2. Your counseling is not intended to replace the proper role of competent medical care for issues pertaining to your physical body.

3. Your counseling is not intended to dissolve or resolve in "three easy sessions" the life dominating issues that led you to counseling in the first place (although we might pray for as short a course as the Lord would allow).

4. Your counseling is not intended to provide a venue wherein your tightly held positions and opinions on any given topic will necessarily be affirmed over-against your relational opponent (any person with whom you have a disagreement).

5. Your counseling is not intended to provide a counselor who is both omniscient and omnicompetent (but they will point you repeatedly to the One who is).

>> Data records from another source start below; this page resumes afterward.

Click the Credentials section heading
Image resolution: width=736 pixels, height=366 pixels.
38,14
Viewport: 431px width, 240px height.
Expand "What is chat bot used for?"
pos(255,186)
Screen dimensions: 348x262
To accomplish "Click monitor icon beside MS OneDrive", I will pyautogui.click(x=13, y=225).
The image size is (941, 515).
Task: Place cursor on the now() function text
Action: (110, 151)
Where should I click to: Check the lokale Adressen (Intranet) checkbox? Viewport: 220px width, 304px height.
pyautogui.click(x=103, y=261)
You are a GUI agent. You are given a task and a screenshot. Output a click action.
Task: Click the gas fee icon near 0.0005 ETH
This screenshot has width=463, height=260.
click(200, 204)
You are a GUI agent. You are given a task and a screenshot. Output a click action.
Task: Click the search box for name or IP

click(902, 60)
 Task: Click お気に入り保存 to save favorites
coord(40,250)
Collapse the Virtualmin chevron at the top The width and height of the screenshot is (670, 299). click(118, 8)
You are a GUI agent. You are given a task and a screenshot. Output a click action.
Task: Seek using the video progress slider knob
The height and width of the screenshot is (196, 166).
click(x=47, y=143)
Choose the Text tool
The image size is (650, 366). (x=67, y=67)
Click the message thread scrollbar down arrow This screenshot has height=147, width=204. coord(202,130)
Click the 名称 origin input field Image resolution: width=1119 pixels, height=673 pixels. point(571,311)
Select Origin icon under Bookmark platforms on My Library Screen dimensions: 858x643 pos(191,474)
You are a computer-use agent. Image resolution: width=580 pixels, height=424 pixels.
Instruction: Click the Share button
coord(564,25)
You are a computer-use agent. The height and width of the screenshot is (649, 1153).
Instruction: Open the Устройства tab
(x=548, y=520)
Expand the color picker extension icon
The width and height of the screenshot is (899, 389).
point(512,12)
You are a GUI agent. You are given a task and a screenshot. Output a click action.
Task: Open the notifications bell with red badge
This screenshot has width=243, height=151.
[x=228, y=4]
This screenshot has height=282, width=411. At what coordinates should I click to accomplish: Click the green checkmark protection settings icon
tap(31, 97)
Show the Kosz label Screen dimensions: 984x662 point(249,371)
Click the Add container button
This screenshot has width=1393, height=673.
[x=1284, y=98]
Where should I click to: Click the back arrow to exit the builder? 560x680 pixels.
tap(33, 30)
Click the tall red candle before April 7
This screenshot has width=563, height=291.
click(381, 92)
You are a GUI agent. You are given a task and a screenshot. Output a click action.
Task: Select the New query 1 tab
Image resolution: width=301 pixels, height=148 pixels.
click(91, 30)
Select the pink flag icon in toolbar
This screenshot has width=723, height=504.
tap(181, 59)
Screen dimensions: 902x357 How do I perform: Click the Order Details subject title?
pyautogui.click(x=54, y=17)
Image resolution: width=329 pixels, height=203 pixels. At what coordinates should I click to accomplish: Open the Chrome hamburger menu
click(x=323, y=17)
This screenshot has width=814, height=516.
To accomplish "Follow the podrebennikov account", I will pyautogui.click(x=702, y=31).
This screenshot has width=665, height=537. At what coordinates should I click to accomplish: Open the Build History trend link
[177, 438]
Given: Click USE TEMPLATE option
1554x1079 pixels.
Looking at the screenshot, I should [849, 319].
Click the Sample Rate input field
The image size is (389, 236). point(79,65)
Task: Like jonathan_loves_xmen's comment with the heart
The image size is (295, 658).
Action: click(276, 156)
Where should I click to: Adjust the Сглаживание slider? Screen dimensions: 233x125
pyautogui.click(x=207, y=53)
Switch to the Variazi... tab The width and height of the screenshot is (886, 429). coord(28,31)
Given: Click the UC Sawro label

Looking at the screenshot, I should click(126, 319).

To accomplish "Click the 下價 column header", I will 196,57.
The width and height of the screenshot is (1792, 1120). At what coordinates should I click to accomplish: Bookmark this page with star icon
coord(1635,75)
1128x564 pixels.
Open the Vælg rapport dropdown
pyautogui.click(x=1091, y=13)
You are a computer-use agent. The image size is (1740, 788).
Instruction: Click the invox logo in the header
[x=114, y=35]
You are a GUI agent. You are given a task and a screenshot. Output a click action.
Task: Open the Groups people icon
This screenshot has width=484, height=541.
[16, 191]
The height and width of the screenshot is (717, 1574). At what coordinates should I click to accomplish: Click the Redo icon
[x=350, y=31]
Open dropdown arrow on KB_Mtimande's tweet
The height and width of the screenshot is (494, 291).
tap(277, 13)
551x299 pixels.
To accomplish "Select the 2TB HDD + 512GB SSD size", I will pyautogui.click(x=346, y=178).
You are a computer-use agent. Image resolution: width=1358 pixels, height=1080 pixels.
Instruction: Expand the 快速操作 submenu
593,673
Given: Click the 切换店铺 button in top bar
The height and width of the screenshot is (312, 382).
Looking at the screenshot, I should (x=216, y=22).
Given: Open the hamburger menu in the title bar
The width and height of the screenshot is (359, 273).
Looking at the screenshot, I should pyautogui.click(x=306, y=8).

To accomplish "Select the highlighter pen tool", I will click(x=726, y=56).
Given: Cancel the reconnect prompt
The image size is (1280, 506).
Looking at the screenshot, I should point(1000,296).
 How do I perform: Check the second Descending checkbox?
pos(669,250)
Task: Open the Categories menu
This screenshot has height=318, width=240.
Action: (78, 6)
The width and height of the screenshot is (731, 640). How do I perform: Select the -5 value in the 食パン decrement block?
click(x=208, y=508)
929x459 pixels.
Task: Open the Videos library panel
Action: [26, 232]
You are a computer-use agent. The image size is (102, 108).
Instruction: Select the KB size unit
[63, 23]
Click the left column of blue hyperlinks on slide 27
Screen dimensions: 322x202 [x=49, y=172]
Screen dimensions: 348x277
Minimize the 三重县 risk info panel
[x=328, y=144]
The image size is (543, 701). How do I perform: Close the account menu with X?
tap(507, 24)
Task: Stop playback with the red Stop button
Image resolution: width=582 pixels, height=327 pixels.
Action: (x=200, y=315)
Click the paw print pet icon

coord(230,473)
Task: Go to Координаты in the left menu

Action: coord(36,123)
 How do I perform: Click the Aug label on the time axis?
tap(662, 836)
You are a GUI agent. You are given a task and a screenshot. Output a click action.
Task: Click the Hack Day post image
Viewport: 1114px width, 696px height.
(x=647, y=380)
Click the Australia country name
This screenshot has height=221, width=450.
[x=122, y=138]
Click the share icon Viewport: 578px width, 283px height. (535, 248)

Five Things Your Counseling Is

1. Your counseling is intended to provide for you, over time, a fresh perspective of your troubling circumstances and potential pathways forward that are faithful to the Scriptures.

2. Your counseling is intended to take into account the fact that to be human is to possess both a body and a soul, thus providing a holistic account of your story.

3. Your counseling is intended to empower and equip you to live and think biblically on your own as you grow in faith, steadily decreasing any felt reliance on your counselor, while steadily increasing your trust in God's promises.

4. Your counseling is intended to require your active participation and engagement, faithfully attending your scheduled appointments and completing assigned homework.

5. Your counseling is intended to help you find meaning, purpose, and value in the sufferings and traumas of this life, leanring that God wastes nothing in the life a believer.

We hope the two preceding lists, short as they are, will encourage you to think carefully about your expectations for counseling. Reasonable expecations, held in proper balance, can position both you and your counselor to work together toward Christ-centered, Gospel-driven change.

If you have any questions about what you've read here, please don't hesitate to ask.

At Baylight, we encourage and welcome this type of open dialogue about what it means to succeed in our work of "caring for souls."